Reputation: 1694
I would like to check if users are logged in to access image files. Images would have this form
https://domain.com/folders/imagename.jpg
I tried this in the .htaccess:
RewriteEngine On
RewriteCond %{REQUEST_URI}\.jpg
RewriteRule ^(.*)\.jpg$ /protect.php
And this in my protect.php file
<?php
if(rcp_is_active()){
header('Content-Type: image/jpg');
readfile($imageurl);
}
else{
readfile("https://placeholdit.imgix.net/~text?txtsize=38&txt=Forbidden&w=400&h=400")
}
?>
My question:
Upvotes: 1
Views: 939
Reputation: 34003
Update your .htaccess RewriteRule
to pass the matched filename to the PHP script as follows (your RewriteCondition is superfluous):
RewriteEngine On
RewriteRule ^((.*)\.jpg)$ /protect.php/$1
Then you can access the passes value using $_SERVER['PATH_INFO']

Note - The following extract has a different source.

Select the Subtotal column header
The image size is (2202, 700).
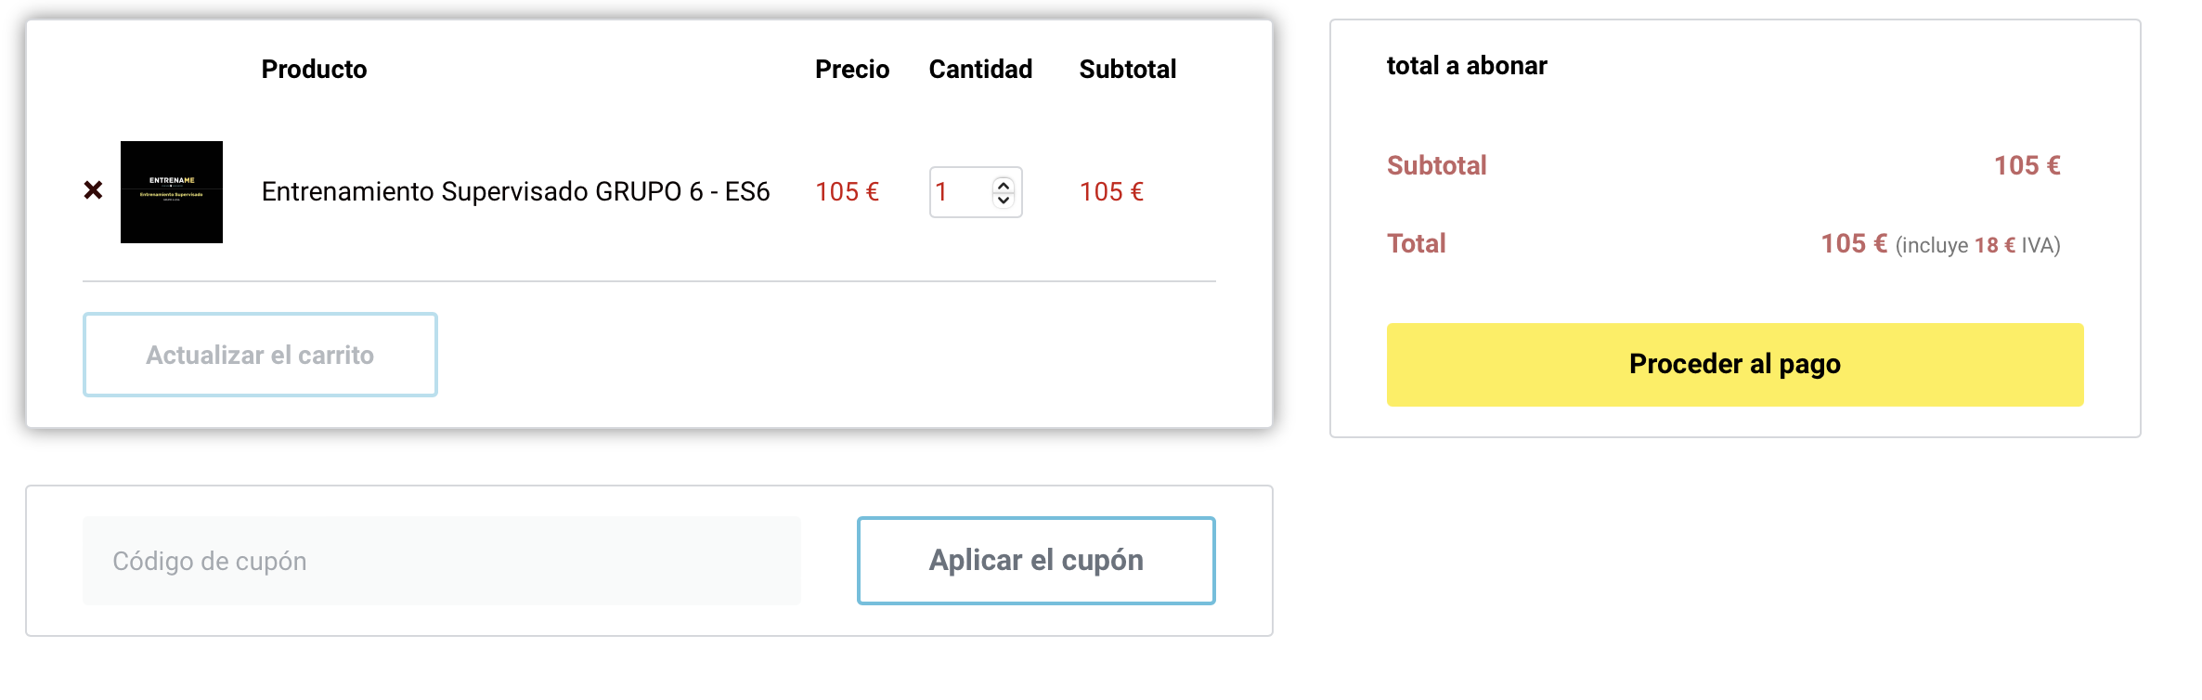click(x=1128, y=69)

or $_SERVER['PATH_TRANSLATED']
(then Apache tries to map it to the real path according to document root, see mod_cgi and RFC 3875 for more information about this). For this to work AcceptPathInfo
needs to be enabled in Apache httpd (the default).
or use
RewriteRule ^((.*)\.jpg)$ /protect.php?filename=$1
and use $_GET['filename']
. Especially here, beware for directory traversal attacks (e.g., someone uses /protect.php?filename=../../someother-file.jpg
). I usually apply realpath
to normalize the path and check that it starts with the folder which contains the files or the document root ($_SERVER['DOCUMENT_ROOT']
).
In both cases also make sure you only deliver allowed files (e.g., what happens if an attacker uses /protect.php/protect.php
). This might leak sensitive data.
PS: Maybe you also want to make the response non-cacheable or provide a Content-Length.
PSS: Even for the forbidden case you also need to provide a proper Content-Type - or use a redirect (header('Status: 302');
and header("Location: https://placeholdit.imgix.net/~text?txtsize=38&txt=Forbidden&w=400&h=400");
) so that you don't need to re-request that image again and again.